Given problem => Format the entries from the line containing "720x1400 pixels. Task: Click" through the line containing "Action: [x=1448, y=26]", inclusive, as a JSON list of strings with one string per line and no blank lines.

Records =>
|---|

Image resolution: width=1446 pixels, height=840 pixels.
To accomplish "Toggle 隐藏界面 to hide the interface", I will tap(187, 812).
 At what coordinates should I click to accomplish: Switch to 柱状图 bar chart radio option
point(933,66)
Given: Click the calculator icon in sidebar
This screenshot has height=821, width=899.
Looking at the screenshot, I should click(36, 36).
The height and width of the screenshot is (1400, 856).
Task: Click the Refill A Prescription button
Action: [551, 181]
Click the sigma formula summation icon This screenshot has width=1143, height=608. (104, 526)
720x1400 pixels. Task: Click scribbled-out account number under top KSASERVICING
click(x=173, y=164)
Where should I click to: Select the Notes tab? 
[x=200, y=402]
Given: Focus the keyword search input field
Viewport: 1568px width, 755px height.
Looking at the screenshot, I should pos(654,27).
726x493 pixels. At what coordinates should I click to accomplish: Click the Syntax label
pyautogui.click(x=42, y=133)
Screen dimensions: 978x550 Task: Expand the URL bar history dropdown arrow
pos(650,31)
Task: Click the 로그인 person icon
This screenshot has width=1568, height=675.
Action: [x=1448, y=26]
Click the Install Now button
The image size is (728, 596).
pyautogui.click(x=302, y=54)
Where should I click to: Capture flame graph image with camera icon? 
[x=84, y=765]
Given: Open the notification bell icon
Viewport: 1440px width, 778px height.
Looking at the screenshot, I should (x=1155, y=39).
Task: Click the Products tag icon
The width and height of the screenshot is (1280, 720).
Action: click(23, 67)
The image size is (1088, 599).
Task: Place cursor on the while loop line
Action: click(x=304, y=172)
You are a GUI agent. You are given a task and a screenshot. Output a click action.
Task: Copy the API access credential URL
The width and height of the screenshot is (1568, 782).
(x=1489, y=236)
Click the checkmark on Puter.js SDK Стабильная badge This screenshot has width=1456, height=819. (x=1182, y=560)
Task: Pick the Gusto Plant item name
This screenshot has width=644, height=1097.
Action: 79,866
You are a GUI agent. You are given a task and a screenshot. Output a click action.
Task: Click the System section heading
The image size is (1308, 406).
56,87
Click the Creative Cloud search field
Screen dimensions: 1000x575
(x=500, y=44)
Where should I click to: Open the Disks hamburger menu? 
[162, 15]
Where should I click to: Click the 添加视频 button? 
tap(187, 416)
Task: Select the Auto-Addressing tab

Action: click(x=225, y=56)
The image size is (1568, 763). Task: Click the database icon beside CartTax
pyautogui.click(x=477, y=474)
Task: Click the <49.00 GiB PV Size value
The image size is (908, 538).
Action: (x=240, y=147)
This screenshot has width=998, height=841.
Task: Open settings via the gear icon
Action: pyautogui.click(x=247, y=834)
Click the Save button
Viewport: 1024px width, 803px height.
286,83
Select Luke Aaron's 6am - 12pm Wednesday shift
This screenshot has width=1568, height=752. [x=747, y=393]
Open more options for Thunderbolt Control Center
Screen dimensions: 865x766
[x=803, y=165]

|---|

Expected answer =>
[
  "720x1400 pixels. Task: Click scribbled-out account number under top KSASERVICING",
  "click(x=173, y=164)",
  "Where should I click to: Select the Notes tab? ",
  "[x=200, y=402]",
  "Given: Focus the keyword search input field",
  "Viewport: 1568px width, 755px height.",
  "Looking at the screenshot, I should pos(654,27).",
  "726x493 pixels. At what coordinates should I click to accomplish: Click the Syntax label",
  "pyautogui.click(x=42, y=133)",
  "Screen dimensions: 978x550 Task: Expand the URL bar history dropdown arrow",
  "pos(650,31)",
  "Task: Click the 로그인 person icon",
  "This screenshot has width=1568, height=675.",
  "Action: [x=1448, y=26]"
]